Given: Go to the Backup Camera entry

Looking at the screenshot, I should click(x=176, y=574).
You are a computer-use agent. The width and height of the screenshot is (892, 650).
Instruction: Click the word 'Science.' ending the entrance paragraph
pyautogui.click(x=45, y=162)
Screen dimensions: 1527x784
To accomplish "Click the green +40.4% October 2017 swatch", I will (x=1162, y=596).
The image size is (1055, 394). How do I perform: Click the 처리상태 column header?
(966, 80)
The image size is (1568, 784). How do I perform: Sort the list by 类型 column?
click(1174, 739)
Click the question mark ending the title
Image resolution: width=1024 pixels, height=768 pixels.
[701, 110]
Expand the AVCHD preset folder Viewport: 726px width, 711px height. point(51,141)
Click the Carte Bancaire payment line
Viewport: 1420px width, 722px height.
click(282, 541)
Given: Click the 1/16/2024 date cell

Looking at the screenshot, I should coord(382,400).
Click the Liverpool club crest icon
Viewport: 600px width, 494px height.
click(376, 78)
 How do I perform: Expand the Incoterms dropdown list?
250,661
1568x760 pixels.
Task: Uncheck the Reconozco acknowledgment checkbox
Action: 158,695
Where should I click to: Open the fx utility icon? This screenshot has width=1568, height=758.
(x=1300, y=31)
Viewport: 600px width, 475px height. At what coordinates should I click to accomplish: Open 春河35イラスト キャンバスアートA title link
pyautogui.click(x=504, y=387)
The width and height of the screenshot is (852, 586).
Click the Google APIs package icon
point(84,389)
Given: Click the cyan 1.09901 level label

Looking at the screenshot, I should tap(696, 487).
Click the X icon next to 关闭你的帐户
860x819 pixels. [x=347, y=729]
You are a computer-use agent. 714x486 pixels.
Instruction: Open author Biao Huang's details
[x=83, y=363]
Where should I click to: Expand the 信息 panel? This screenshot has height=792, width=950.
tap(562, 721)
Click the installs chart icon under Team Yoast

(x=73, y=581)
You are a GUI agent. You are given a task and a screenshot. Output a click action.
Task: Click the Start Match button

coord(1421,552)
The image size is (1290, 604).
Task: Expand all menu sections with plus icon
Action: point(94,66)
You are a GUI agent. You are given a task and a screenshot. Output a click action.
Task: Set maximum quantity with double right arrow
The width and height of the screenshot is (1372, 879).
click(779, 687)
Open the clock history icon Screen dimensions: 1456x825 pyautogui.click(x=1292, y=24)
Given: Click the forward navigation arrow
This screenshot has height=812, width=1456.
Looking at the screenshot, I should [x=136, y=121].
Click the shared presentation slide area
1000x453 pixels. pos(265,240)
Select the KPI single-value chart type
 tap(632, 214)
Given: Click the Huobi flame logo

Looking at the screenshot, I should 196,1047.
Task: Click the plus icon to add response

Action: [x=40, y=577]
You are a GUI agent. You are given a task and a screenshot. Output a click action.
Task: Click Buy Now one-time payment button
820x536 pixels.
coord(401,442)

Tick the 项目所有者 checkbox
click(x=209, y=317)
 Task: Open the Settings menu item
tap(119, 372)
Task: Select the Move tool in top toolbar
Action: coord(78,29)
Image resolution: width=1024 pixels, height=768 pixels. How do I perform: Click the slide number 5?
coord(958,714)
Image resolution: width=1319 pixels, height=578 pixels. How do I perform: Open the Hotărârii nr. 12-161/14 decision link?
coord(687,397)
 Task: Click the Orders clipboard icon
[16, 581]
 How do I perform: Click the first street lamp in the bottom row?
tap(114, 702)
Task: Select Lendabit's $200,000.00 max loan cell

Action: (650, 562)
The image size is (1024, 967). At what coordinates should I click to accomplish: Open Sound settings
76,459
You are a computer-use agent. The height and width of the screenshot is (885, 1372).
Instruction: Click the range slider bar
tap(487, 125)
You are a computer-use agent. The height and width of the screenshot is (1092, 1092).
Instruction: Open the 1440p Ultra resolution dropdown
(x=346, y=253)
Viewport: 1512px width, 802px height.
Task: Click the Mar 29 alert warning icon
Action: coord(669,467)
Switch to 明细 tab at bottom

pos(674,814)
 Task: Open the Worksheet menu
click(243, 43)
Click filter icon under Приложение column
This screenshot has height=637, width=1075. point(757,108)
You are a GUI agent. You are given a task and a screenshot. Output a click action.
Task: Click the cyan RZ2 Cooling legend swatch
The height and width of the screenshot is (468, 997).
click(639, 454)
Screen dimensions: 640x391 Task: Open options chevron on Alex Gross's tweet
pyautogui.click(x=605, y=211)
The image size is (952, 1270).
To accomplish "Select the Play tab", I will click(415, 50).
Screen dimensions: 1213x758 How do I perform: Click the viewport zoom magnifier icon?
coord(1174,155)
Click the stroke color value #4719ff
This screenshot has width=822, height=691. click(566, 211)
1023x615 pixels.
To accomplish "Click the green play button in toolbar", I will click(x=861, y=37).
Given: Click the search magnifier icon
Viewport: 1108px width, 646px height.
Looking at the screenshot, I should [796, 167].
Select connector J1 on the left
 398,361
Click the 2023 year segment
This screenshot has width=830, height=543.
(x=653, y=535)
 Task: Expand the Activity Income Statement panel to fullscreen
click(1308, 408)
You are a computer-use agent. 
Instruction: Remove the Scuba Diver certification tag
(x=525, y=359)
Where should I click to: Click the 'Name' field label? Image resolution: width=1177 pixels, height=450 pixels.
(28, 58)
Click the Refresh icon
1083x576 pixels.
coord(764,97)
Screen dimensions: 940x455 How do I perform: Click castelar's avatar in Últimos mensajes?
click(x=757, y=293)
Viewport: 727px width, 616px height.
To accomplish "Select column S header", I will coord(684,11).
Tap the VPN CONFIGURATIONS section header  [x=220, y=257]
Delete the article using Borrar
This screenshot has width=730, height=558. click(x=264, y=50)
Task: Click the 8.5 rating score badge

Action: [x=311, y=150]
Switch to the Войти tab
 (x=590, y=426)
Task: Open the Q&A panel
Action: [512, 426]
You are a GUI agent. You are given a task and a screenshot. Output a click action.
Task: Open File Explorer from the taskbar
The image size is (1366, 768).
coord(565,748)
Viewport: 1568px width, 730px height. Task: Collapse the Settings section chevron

▶ To do: Reproduce every one of the records above verbatim, line for line, with no changes.

▶ The answer:
Given: Go to the Backup Camera entry

Looking at the screenshot, I should click(x=176, y=574).
You are a computer-use agent. The width and height of the screenshot is (892, 650).
Instruction: Click the word 'Science.' ending the entrance paragraph
pyautogui.click(x=45, y=162)
Screen dimensions: 1527x784
To accomplish "Click the green +40.4% October 2017 swatch", I will (x=1162, y=596).
The image size is (1055, 394). How do I perform: Click the 처리상태 column header?
(966, 80)
The image size is (1568, 784). How do I perform: Sort the list by 类型 column?
click(1174, 739)
Click the question mark ending the title
Image resolution: width=1024 pixels, height=768 pixels.
[701, 110]
Expand the AVCHD preset folder Viewport: 726px width, 711px height. point(51,141)
Click the Carte Bancaire payment line
Viewport: 1420px width, 722px height.
click(282, 541)
Given: Click the 1/16/2024 date cell

Looking at the screenshot, I should coord(382,400).
Click the Liverpool club crest icon
Viewport: 600px width, 494px height.
click(376, 78)
 How do I perform: Expand the Incoterms dropdown list?
250,661
1568x760 pixels.
Task: Uncheck the Reconozco acknowledgment checkbox
Action: 158,695
Where should I click to: Open the fx utility icon? This screenshot has width=1568, height=758.
(x=1300, y=31)
Viewport: 600px width, 475px height. At what coordinates should I click to accomplish: Open 春河35イラスト キャンバスアートA title link
pyautogui.click(x=504, y=387)
The width and height of the screenshot is (852, 586).
Click the Google APIs package icon
point(84,389)
Given: Click the cyan 1.09901 level label

Looking at the screenshot, I should tap(696, 487).
Click the X icon next to 关闭你的帐户
860x819 pixels. [x=347, y=729]
You are a computer-use agent. 714x486 pixels.
Instruction: Open author Biao Huang's details
[x=83, y=363]
Where should I click to: Expand the 信息 panel? This screenshot has height=792, width=950.
tap(562, 721)
Click the installs chart icon under Team Yoast

(x=73, y=581)
You are a GUI agent. You are given a task and a screenshot. Output a click action.
Task: Click the Start Match button

coord(1421,552)
The image size is (1290, 604).
Task: Expand all menu sections with plus icon
Action: point(94,66)
You are a GUI agent. You are given a task and a screenshot. Output a click action.
Task: Set maximum quantity with double right arrow
The width and height of the screenshot is (1372, 879).
click(779, 687)
Open the clock history icon Screen dimensions: 1456x825 pyautogui.click(x=1292, y=24)
Given: Click the forward navigation arrow
This screenshot has height=812, width=1456.
Looking at the screenshot, I should [x=136, y=121].
Click the shared presentation slide area
1000x453 pixels. pos(265,240)
Select the KPI single-value chart type
 tap(632, 214)
Given: Click the Huobi flame logo

Looking at the screenshot, I should 196,1047.
Task: Click the plus icon to add response

Action: [x=40, y=577]
You are a GUI agent. You are given a task and a screenshot. Output a click action.
Task: Click Buy Now one-time payment button
820x536 pixels.
coord(401,442)

Tick the 项目所有者 checkbox
click(x=209, y=317)
 Task: Open the Settings menu item
tap(119, 372)
Task: Select the Move tool in top toolbar
Action: coord(78,29)
Image resolution: width=1024 pixels, height=768 pixels. How do I perform: Click the slide number 5?
coord(958,714)
Image resolution: width=1319 pixels, height=578 pixels. How do I perform: Open the Hotărârii nr. 12-161/14 decision link?
coord(687,397)
 Task: Click the Orders clipboard icon
[16, 581]
 How do I perform: Click the first street lamp in the bottom row?
tap(114, 702)
Task: Select Lendabit's $200,000.00 max loan cell

Action: (650, 562)
The image size is (1024, 967). At what coordinates should I click to accomplish: Open Sound settings
76,459
You are a computer-use agent. The height and width of the screenshot is (885, 1372).
Instruction: Click the range slider bar
tap(487, 125)
You are a computer-use agent. The height and width of the screenshot is (1092, 1092).
Instruction: Open the 1440p Ultra resolution dropdown
(x=346, y=253)
Viewport: 1512px width, 802px height.
Task: Click the Mar 29 alert warning icon
Action: coord(669,467)
Switch to 明细 tab at bottom

pos(674,814)
 Task: Open the Worksheet menu
click(243, 43)
Click filter icon under Приложение column
This screenshot has height=637, width=1075. point(757,108)
You are a GUI agent. You are given a task and a screenshot. Output a click action.
Task: Click the cyan RZ2 Cooling legend swatch
The height and width of the screenshot is (468, 997).
click(639, 454)
Screen dimensions: 640x391 Task: Open options chevron on Alex Gross's tweet
pyautogui.click(x=605, y=211)
The image size is (952, 1270).
To accomplish "Select the Play tab", I will click(415, 50).
Screen dimensions: 1213x758 How do I perform: Click the viewport zoom magnifier icon?
coord(1174,155)
Click the stroke color value #4719ff
This screenshot has width=822, height=691. click(566, 211)
1023x615 pixels.
To accomplish "Click the green play button in toolbar", I will click(x=861, y=37).
Given: Click the search magnifier icon
Viewport: 1108px width, 646px height.
Looking at the screenshot, I should [796, 167].
Select connector J1 on the left
 398,361
Click the 2023 year segment
This screenshot has width=830, height=543.
(x=653, y=535)
 Task: Expand the Activity Income Statement panel to fullscreen
click(1308, 408)
You are a computer-use agent. 
Instruction: Remove the Scuba Diver certification tag
(x=525, y=359)
Where should I click to: Click the 'Name' field label? Image resolution: width=1177 pixels, height=450 pixels.
(28, 58)
Click the Refresh icon
1083x576 pixels.
coord(764,97)
Screen dimensions: 940x455 How do I perform: Click castelar's avatar in Últimos mensajes?
click(x=757, y=293)
Viewport: 727px width, 616px height.
To accomplish "Select column S header", I will coord(684,11).
Tap the VPN CONFIGURATIONS section header  [x=220, y=257]
Delete the article using Borrar
This screenshot has width=730, height=558. click(x=264, y=50)
Task: Click the 8.5 rating score badge

Action: [x=311, y=150]
Switch to the Войти tab
 (x=590, y=426)
Task: Open the Q&A panel
Action: [512, 426]
You are a GUI agent. You are given a task and a screenshot. Output a click action.
Task: Open File Explorer from the taskbar
The image size is (1366, 768).
coord(565,748)
Viewport: 1568px width, 730px height. Task: Collapse the Settings section chevron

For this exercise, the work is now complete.